Raj’s research addresses these challenges in two ways:

First is with CogSys, a novel co-design framework dedicated specifically to neurosymbolic AI systems. The key optimization is a customized processing element and dataflow that makes NPU efficient and reconfigurable for running both conventional AI (neural networks) and symbolic AI. It has achieved promising results, with a 75 times faster speed up against traditional NPUs and enables real-time abstract reasoning. 

The other is with cycle-accurate simulation, called SCALE-Sim v3, which helps computer architects to assess various aspects of NPU performance, including latency and energy, before fabrication.

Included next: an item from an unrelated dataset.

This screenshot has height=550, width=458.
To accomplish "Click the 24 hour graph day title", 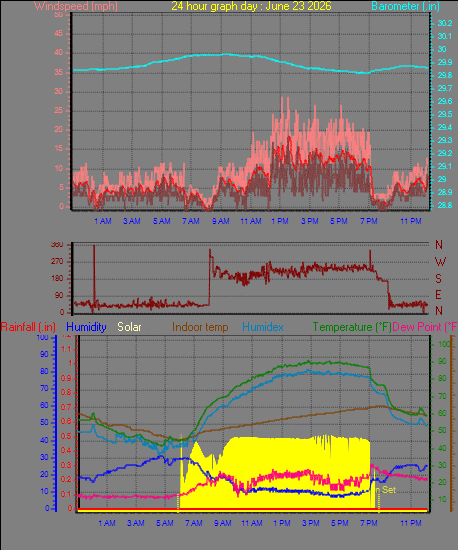I will pos(251,6).
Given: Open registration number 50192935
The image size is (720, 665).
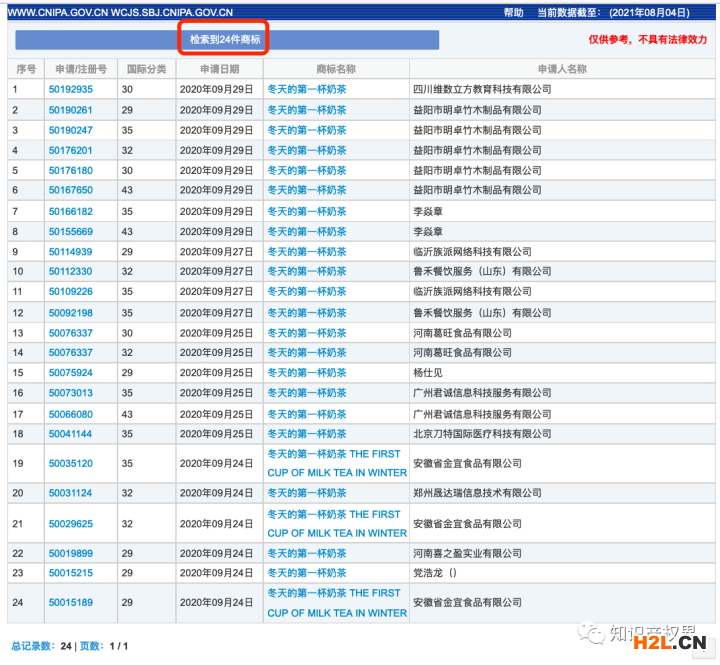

SCALE-Sim v3 adds five features to its predecessor: multi-core simulation, support for sparse matrix multiplications (SpMM), detailed DRAM analysis, precise data layout modeling, and energy estimation. These improvements enable deeper end-to-end system analysis for next-gen AI accelerators, accommodating a wide variety of systems and workloads and providing detailed full-system insights into latency, bandwidth, and power efficiency. 

Additionally, Raj works on improving the efficiency of agentic AI systems, which add a decision-making layer on top of monolithic AI models, allowing them to plan and take actions.

With the fellowship, he will receive support from IBM, which is the largest industrial research organization in the world, both financially and in the form of a mentor.

Raj is advised by ECE Associate Professor Tushar Krishna. He received his bachelor’s in technology in electronics and communication engineering from the Indian Institute of Technology (IIT), Roorkee, India, in 2023.